### 課題 A
放射能汚染と県単位の規制を論じた文章から、「空から降ってくるものの影響を測るのは、単純な直線距離ではなく、」から「答えはこれでいいだろうか。 -判断を県という自治体にさせているからだ。」までの部分を、両端を含めて一字も変えずに返すこと。

福島・浜通り(太平洋沿岸地帯) では、この時期はだいたい風は西よりで、

海に向かって吹いていたと思う。

汚染はけっして規則正しく同心円的に拡がるわけではない。

水であれば、たとえば利根川上流が汚染されれば、

汚染は群馬県という行政区分ではなく、あるいは半径何キロという円でもなく、

水系に沿って一気に東京(河口) へと伝ってくる。

空から降ってくるものの影響を測るのは、単純な直線距離ではなく、

風の向きと力、そして地形だろう。

現場は実験室の中のシャーレではない。

西に100キロ離れた会津地方まで 「県」 という単位で同列に規制する

この判断基準はどこからくるのか。

答えはこれでいいだろうか。 -判断を県という自治体にさせているからだ。

どなたか専門家の方がいらっしゃれば、教えてほしい。

 

この危機は、地球儀を見ながら考えなければならないと思う。

中国から黄沙が飛んでくる季節のうちに、

何としても収束させなければならなかったのだ。 もう無理のようだけど。

 

出荷停止(あるいは自粛) という措置に怒っているのではない。

その規制値に文句を言っているのでもない、今は。

とりあえず疑問は置いて、僕らも従っているワケだし。

ただ、放射能汚染という超ド級の非常事態にあって、

「県」 単位の判断というのは、いくらなんでも稚拙で乱暴すぎないだろうか。

各地の大気モニタリング測定や風をもとに拡散実態を追い、

モノの検査測定値も見ながら、人も含めて規制を指示してゆくべきではないか。

地方自治体の防衛本能に任せる話ではない。

 

非常事態にあっては、行動原理はひとつにしなければならない。

ここでいえば、それは国でなければできないことだ。

「国が情報を集約し、(ひとつの物差しに沿って) 指示する」

こそが必要だと思う。

危機管理の基本だと言ってもいい。

 

すでに県レベルで 「出荷停止」 の判断が異なってきている。

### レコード

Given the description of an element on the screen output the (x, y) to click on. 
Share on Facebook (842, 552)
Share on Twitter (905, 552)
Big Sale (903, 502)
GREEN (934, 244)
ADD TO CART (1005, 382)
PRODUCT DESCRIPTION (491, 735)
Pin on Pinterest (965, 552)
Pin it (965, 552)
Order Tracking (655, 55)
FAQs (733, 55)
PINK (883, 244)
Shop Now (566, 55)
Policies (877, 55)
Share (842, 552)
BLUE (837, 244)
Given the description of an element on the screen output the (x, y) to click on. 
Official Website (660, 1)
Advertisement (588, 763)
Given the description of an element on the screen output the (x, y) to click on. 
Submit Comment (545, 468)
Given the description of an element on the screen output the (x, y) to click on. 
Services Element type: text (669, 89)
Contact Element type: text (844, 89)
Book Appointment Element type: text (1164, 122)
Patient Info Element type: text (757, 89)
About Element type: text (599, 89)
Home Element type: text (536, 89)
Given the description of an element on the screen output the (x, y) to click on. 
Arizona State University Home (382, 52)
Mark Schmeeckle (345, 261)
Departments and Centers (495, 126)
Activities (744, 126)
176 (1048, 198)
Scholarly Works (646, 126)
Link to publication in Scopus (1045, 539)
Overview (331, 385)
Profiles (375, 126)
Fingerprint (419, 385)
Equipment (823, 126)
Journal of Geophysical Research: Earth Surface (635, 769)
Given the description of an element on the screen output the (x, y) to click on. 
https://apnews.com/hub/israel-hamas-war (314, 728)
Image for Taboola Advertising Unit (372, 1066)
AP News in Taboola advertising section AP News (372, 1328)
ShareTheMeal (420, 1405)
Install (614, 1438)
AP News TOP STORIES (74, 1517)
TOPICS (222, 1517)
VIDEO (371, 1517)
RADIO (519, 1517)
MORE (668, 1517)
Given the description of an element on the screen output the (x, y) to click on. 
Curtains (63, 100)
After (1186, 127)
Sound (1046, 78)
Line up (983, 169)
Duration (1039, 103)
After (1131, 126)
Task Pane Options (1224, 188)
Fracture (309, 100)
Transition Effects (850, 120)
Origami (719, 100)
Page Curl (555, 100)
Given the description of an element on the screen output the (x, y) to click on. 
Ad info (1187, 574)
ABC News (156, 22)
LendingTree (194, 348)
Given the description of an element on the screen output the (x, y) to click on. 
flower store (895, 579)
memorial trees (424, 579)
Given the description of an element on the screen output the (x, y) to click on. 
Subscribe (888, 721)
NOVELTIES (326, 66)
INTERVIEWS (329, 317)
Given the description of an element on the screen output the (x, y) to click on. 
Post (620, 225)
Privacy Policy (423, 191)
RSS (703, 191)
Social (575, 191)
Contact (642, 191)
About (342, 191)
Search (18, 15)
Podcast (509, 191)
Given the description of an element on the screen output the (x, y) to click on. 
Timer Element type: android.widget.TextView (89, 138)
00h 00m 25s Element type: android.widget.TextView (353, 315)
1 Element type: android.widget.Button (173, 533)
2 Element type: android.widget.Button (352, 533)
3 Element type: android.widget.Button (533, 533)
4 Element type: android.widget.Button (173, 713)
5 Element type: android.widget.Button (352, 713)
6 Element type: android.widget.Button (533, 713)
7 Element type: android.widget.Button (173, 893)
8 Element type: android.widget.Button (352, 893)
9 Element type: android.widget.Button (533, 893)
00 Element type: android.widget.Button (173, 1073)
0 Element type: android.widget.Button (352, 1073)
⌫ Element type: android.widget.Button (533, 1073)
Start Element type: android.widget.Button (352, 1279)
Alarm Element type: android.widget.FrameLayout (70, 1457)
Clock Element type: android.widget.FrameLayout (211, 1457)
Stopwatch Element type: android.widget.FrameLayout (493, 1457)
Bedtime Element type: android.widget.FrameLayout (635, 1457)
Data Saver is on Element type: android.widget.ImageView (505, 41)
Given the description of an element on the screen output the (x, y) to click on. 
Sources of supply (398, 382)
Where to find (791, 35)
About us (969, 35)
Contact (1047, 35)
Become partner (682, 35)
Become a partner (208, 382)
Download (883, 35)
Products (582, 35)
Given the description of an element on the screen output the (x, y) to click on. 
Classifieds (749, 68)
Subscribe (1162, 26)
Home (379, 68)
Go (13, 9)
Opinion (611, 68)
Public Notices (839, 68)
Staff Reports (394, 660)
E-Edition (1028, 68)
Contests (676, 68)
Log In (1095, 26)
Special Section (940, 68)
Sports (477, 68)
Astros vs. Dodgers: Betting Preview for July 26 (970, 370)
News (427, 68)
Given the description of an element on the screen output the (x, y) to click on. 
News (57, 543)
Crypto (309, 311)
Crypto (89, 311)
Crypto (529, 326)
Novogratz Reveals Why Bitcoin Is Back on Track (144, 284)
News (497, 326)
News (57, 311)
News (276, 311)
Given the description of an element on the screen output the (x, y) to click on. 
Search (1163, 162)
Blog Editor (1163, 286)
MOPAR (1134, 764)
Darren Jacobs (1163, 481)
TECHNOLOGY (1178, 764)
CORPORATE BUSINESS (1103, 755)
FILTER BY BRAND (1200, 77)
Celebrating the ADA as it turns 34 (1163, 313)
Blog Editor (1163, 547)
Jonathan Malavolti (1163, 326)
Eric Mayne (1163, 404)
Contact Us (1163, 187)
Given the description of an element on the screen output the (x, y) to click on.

### 課題 B
以下の行データの先頭から「Contact Element type: text (844, 89)」を含む行までを両端も含めて取り出し、「Order Tracking」を「Track Order」に置き換えて、ほかは変えずに書き直すこと。その範囲の行だけを示す。

### 解答 A
空から降ってくるものの影響を測るのは、単純な直線距離ではなく、

風の向きと力、そして地形だろう。

現場は実験室の中のシャーレではない。

西に100キロ離れた会津地方まで 「県」 という単位で同列に規制する

この判断基準はどこからくるのか。

答えはこれでいいだろうか。 -判断を県という自治体にさせているからだ。

### 解答 B
Given the description of an element on the screen output the (x, y) to click on. 
Share on Facebook (842, 552)
Share on Twitter (905, 552)
Big Sale (903, 502)
GREEN (934, 244)
ADD TO CART (1005, 382)
PRODUCT DESCRIPTION (491, 735)
Pin on Pinterest (965, 552)
Pin it (965, 552)
Track Order (655, 55)
FAQs (733, 55)
PINK (883, 244)
Shop Now (566, 55)
Policies (877, 55)
Share (842, 552)
BLUE (837, 244)
Given the description of an element on the screen output the (x, y) to click on. 
Official Website (660, 1)
Advertisement (588, 763)
Given the description of an element on the screen output the (x, y) to click on. 
Submit Comment (545, 468)
Given the description of an element on the screen output the (x, y) to click on. 
Services Element type: text (669, 89)
Contact Element type: text (844, 89)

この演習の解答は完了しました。